1 Decorrerá hoje, segunda-feira 19 de Setembro, com início pelas 11 horas da manhã, o funeral da Rainha Isabel II. Neste momento solene, em que milhões de pessoas em todo o mundo prestam homenagem à Rainha, creio que é particularmente devida uma reflexão sobre o significado político, intelectual e moral dessa imensa homenagem.

Perante a imensa adesão popular à chamada “pompa e circunstância “ das homenagens que há mais de uma semana têm tido lugar nas ruas do Reino Unido, uma saudável perplexidade intelectual e um saudável debate pluralista vem ocorrendo nos países livres — a começar, obviamente, pelo Reino Unido.

Gostaria aliás de saudar em particular os autores dissidentes — em regra republicanos do tipo politicamente correcto, dado que os autoritários de direita têm permanecido em silêncio — que ‘corajosamente’ desafiam os sentimentos dominantes. Receio ter de confessar que acredito que eles estão profundamente equivocados. Mas a livre expressão desse equívoco é um bem inestimável. Como gostava de sublinhar John Stuart Mill, é o livre confronto com o erro que permite clarificar e reforçar verdades vivas.

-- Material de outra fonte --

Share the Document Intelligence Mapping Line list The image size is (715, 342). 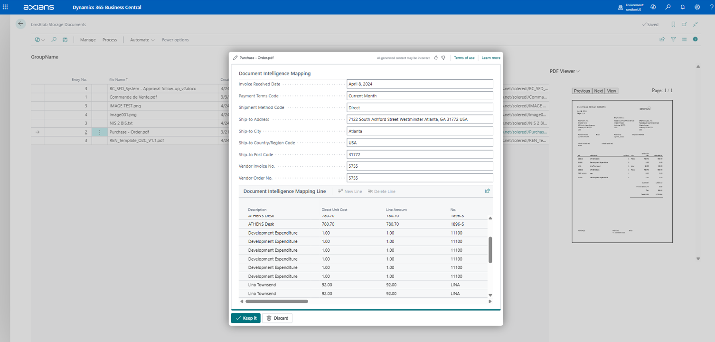click(x=487, y=191)
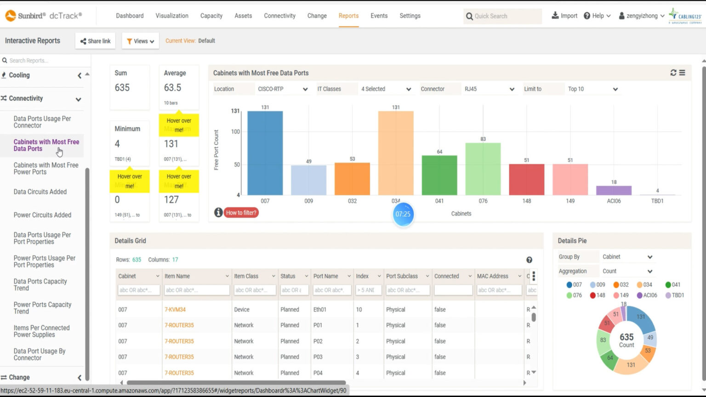
Task: Click the Details Grid help question icon
Action: [529, 260]
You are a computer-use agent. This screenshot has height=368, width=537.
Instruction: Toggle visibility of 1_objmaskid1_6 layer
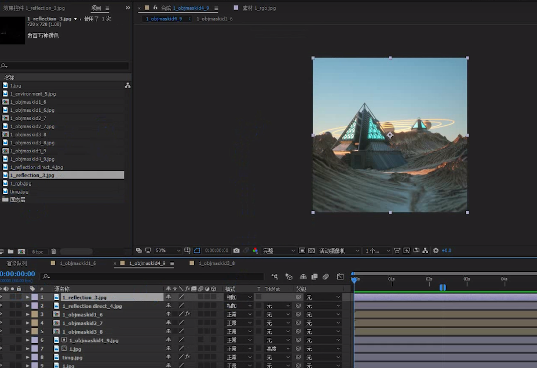[x=2, y=314]
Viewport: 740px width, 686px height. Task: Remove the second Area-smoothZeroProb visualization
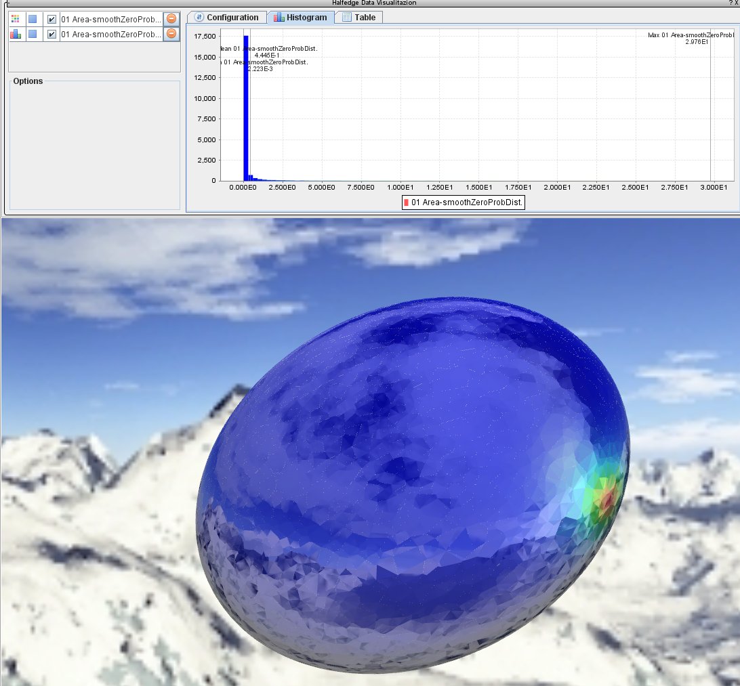pos(171,34)
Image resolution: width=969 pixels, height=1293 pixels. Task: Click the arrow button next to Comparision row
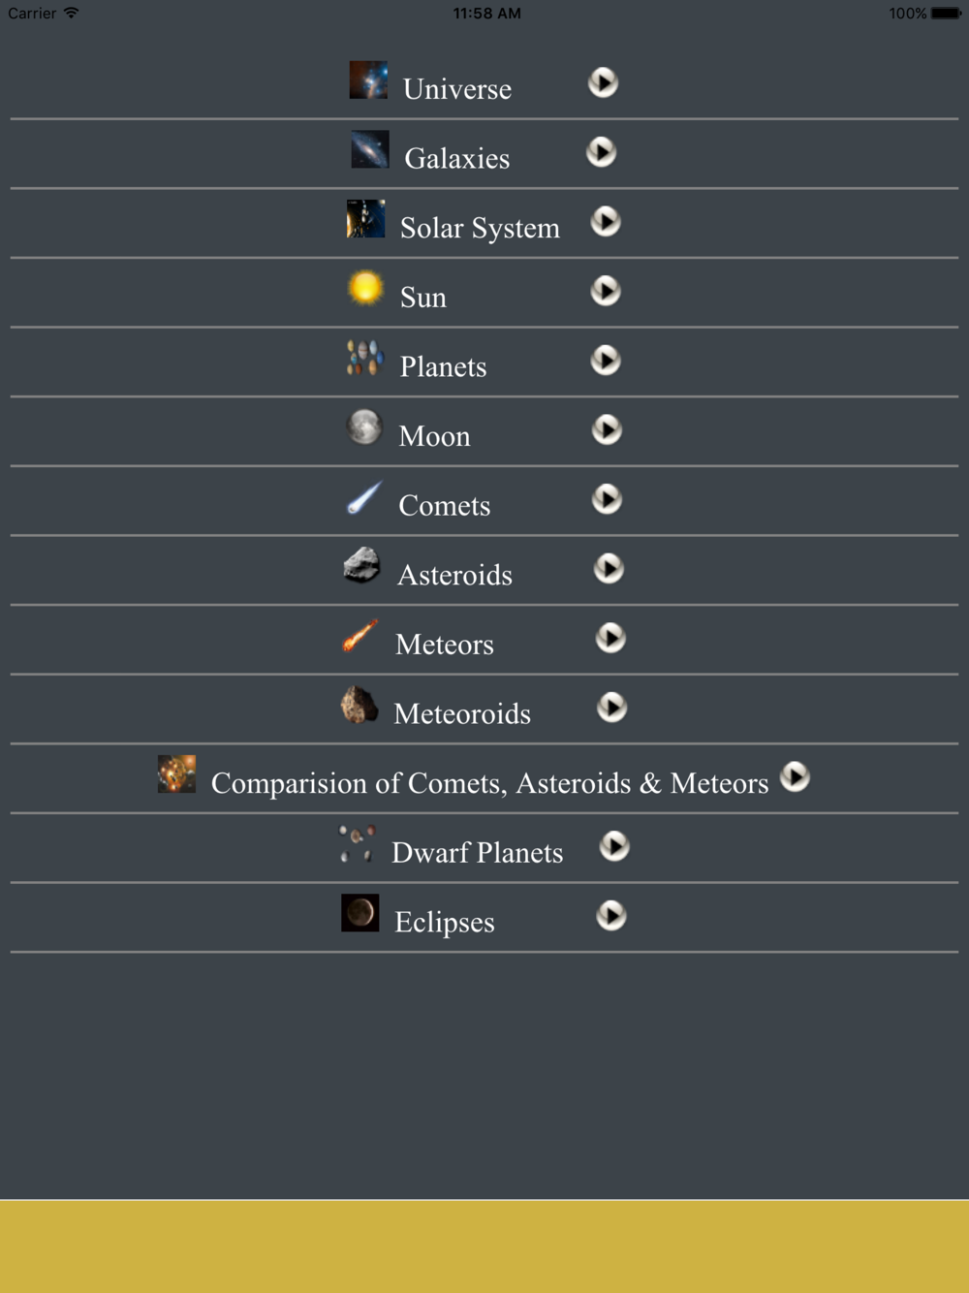pos(795,776)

2 Uma primeira crítica de alguns republicanos politicamente correctos consiste em dizer que a monarquia britânica simboliza um “mumificado sistema de classes e a nostalgia imperial”. Não deixa de ser curioso, em contrapartida, que a esmagadora maioria dos artigos publicados em homenagem à Rainha e à monarquia tenham sublinhado o pluralismo, a moderação e a soberania do Parlamento — virtudes que, mesmo os republicanos politicamente correctos terão de reconhecer estarem associadas às democracias liberais modernas — seguramente às Repúblicas, espero eu que eles ainda sejam capazes de dizer.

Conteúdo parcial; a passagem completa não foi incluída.